# Small Dog With GSD



## Bebe (Apr 17, 2011)

Hi everyone. I have a 3 year old male, neutered, low energy, very sweet, beautiful long haired, old fashioned GSD. His name is Riley and he is 87 pounds. He isn't fully matured but is good with my 3 and 4 year old grandchildren. They are a bit cautious around him and prefers to be on the couch when he is running loose but definitely does better with their parents not around. 

We have always had a big dog and a little dog and at least 2 cats. We are one little dog shy of our pack. Riley does great with the cats. One loves him and gives him kisses. One hisses at him but then again he'll stop and be fine with Riley. They will even lie very close together in proximity. He is just a wacky cat.

We have had Papillons for years but had them with a collie. I finally talked my husband into letting me have a GSD as I put up with his constantly barking Collies for years!! 

We were dog free and 2 cats when we got Riley as a puppy.

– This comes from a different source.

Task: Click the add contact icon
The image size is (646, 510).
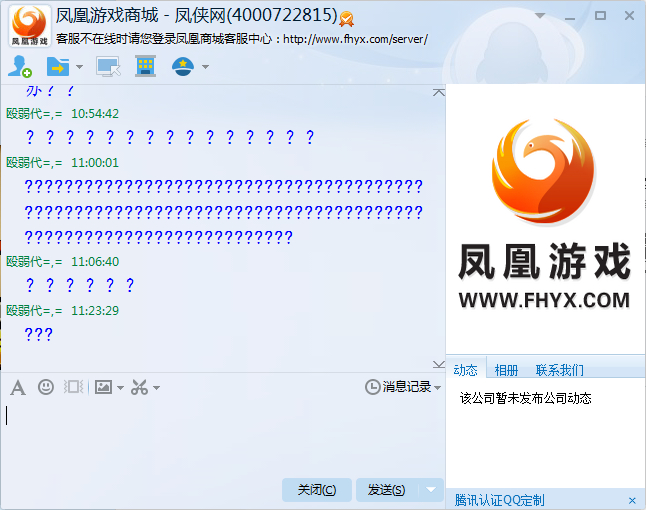Action: (20, 66)
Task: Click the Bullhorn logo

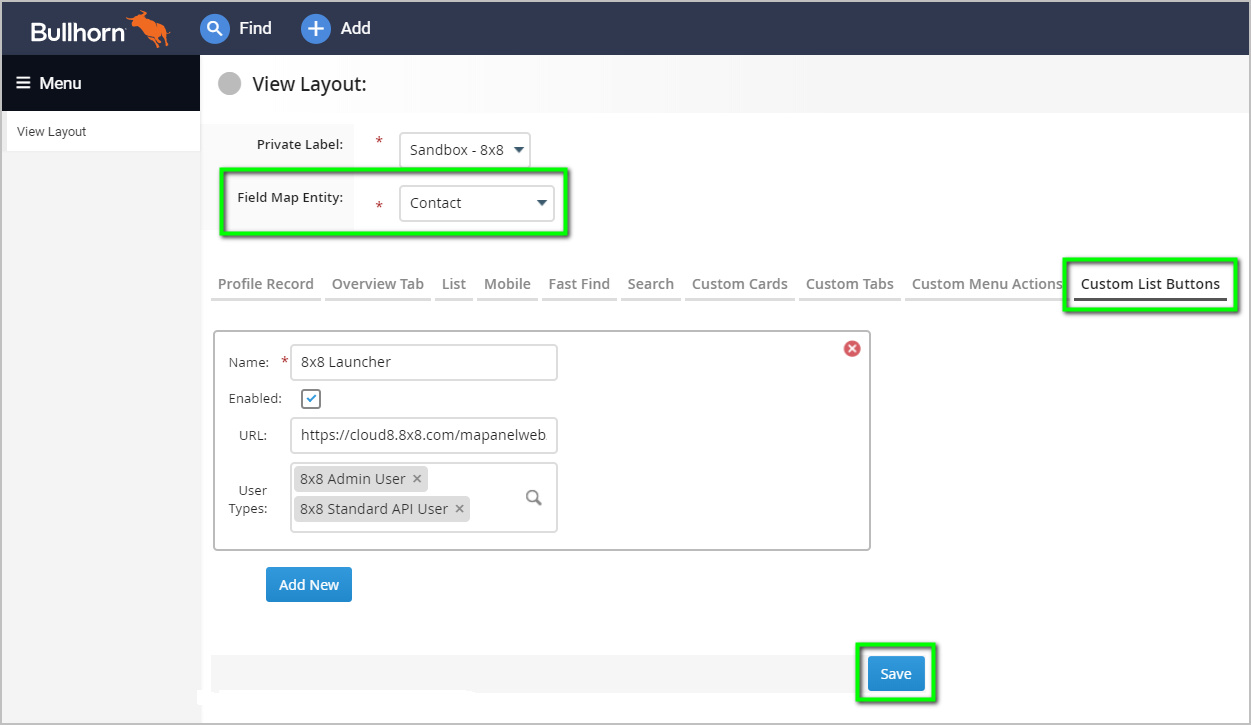Action: click(100, 29)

I did go to a breeder that could give me size and temperament and I wanted a long haired as they shed less. Temperament was necessary as I have 14 grandchildren ages 3 months to 27 years. I wanted the biggest pup in the litter, low energy and a sweet temperament and they delivered on all of that.

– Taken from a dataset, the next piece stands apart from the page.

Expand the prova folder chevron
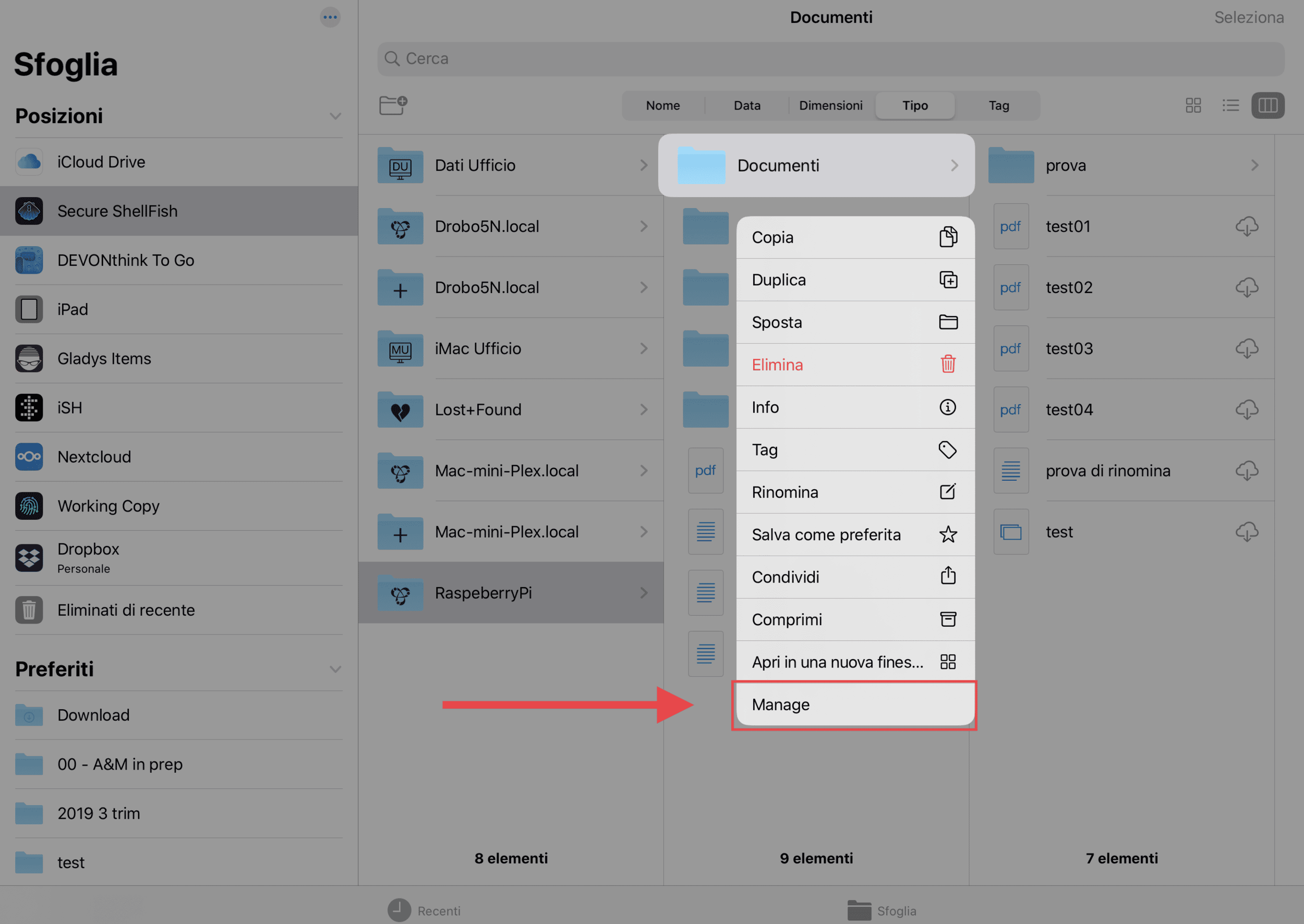Viewport: 1304px width, 924px height. (x=1254, y=166)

We lost our last Papillon before we got Riley. Riley has only been exposed to our 2 cats not including the many dogs and kids and places for socialization.

My husband is missing having a Papillon and wants to get another. The breeders are fierce and don't want to let the breed get too popular so there is a high demand and puppy mill response. I have been searching for an adult rescue for months and found nothing so we may have to get a puppy. They range from 8-11 pounds, the males usually 10-11 pounds. Of course a puppy will be very small.

Has anyone had an experience with adding a small dog to the GSD family. Riley doesn't realize he is a BIG dog. He loves to be in the house with us but lets us know when it is time for outside play or to stare and bark at our neighbors dogs. He can be tired out from ball play in our yard. We have a very large lot in our neighborhood. Actually it is the largest and we chose it because we had 5 kids.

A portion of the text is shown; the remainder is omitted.